A report released yesterday by Orange County District Attorney’s office offers new details into the Aug. 1, 2016 incident while clearing Chitjian of any criminal wrongdoing. During the struggle to subdue and arrest Swihart, Enriquez told investigators that he felt a tug on his gun holster and saw Swihart trying to gain control of the weapon. Fearing for his life and others around the Civic Center, the cop yelled out, “He’s going for my gun!” Chitjian responded by firing two bullets into Swihart’s torso. The homeless man’s grip on the still-holstered gun slacked and the two officers finally detained him.
That’s when Scott Thomas, a criminal defense attorney, happened on the scene and began filming on his cellphone. In the footage obtained by the Weekly a year ago, Swihart can be heard saying “I can’t breath,” while yelling for help. A crowd began forming around the scene before additional law enforcement came to the aid of the officers. An ambulance transferred Swihart to Orange County Global Medical Center in Santa Ana where he died from gun shot wounds on Aug. 14.

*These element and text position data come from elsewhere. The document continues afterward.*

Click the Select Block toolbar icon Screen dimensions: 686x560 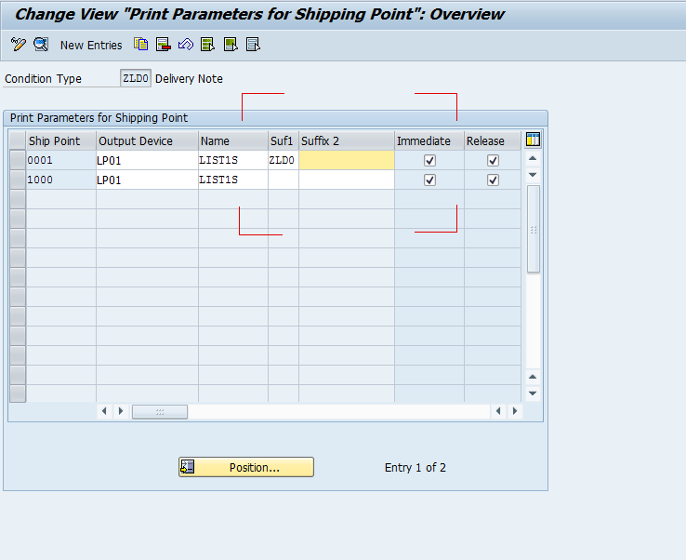[231, 45]
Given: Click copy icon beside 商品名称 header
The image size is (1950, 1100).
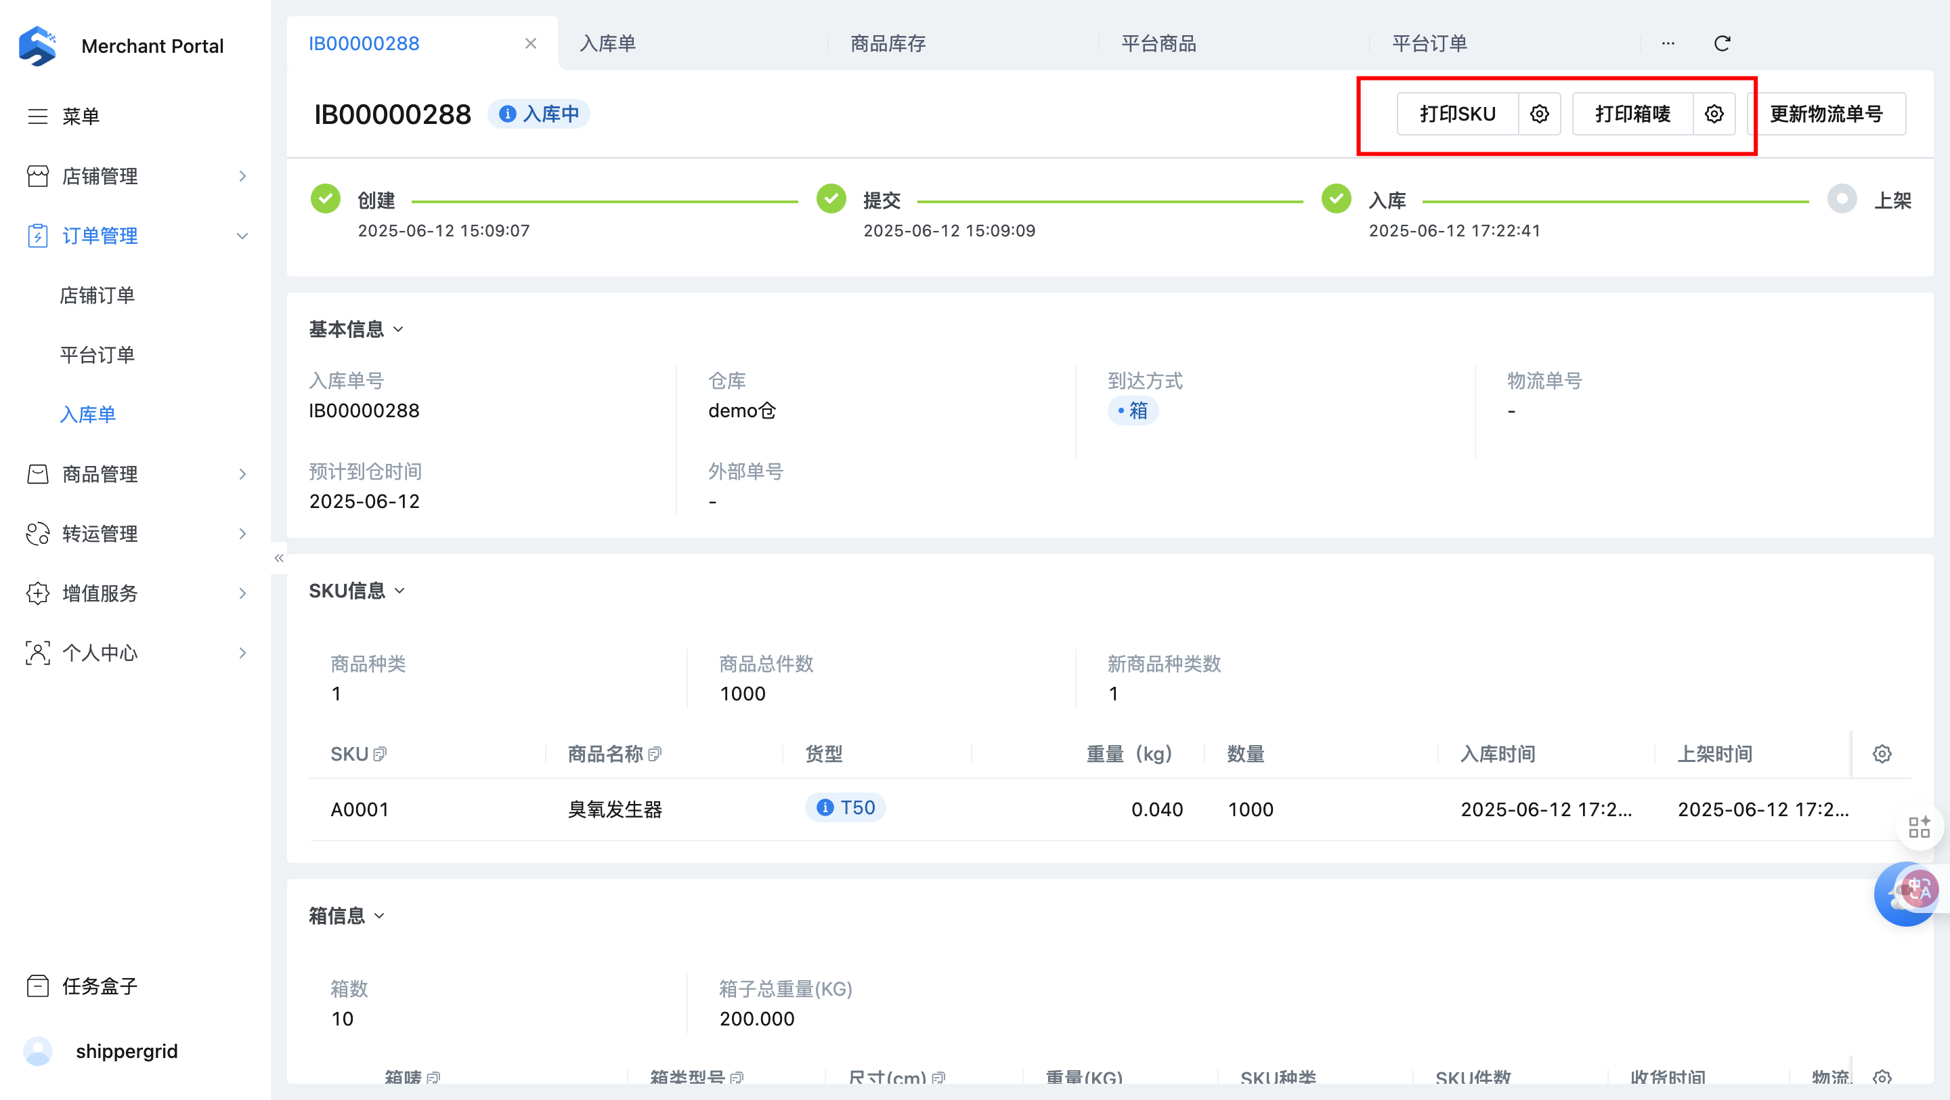Looking at the screenshot, I should pos(655,754).
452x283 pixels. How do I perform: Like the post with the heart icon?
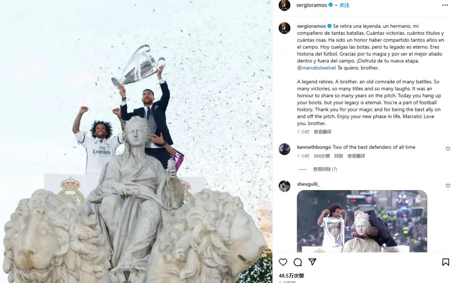(283, 262)
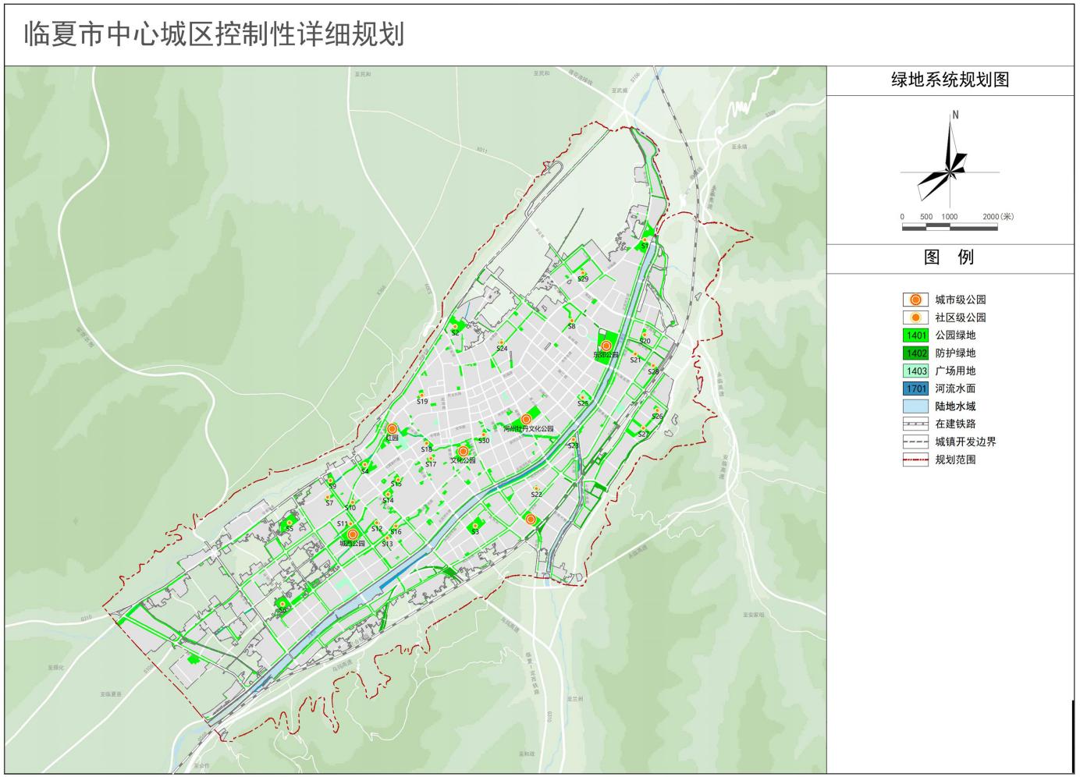The width and height of the screenshot is (1080, 777).
Task: Click the 文化公园 city park marker
Action: point(463,452)
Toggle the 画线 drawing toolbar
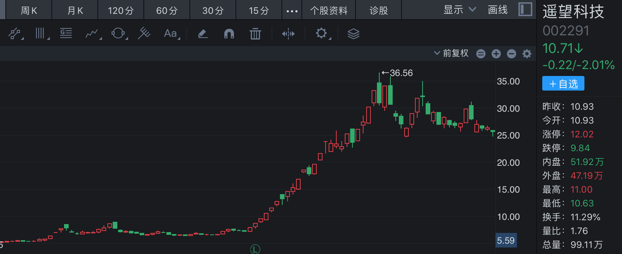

But Thomas’ footage isn’t the only one out there of the incident that unfolded in less than two minutes. The OCDA notes numerous cameras affixed to government buildings captured the shooting. And while Chitjian declined to speak with investigators, the report quotes witnesses corroborating Enriquez’s account. “The officers had no choice, they are fighting for their lives,” one witness said. While investigators wanted to talk to Chitjian about the shooting, they believe a jury would conclude he heard his partner’s cry for help and acted accordingly.
“Officer Chitjian’s decision to decline to give the OCDA a voluntary statement may not legally and ethically be used to draw negative evidentiary inferences regarding the conduct and the state of mind of Officer Chitjian,” the report reads. “It is clear from the evidence in this case that Officer Chitjian did not commit a crime, and that he was justified when he shot Swihart and carried out his duties as a peace officer in a reasonable and justifiable manner.”
As always, the report can be read in its entirety online.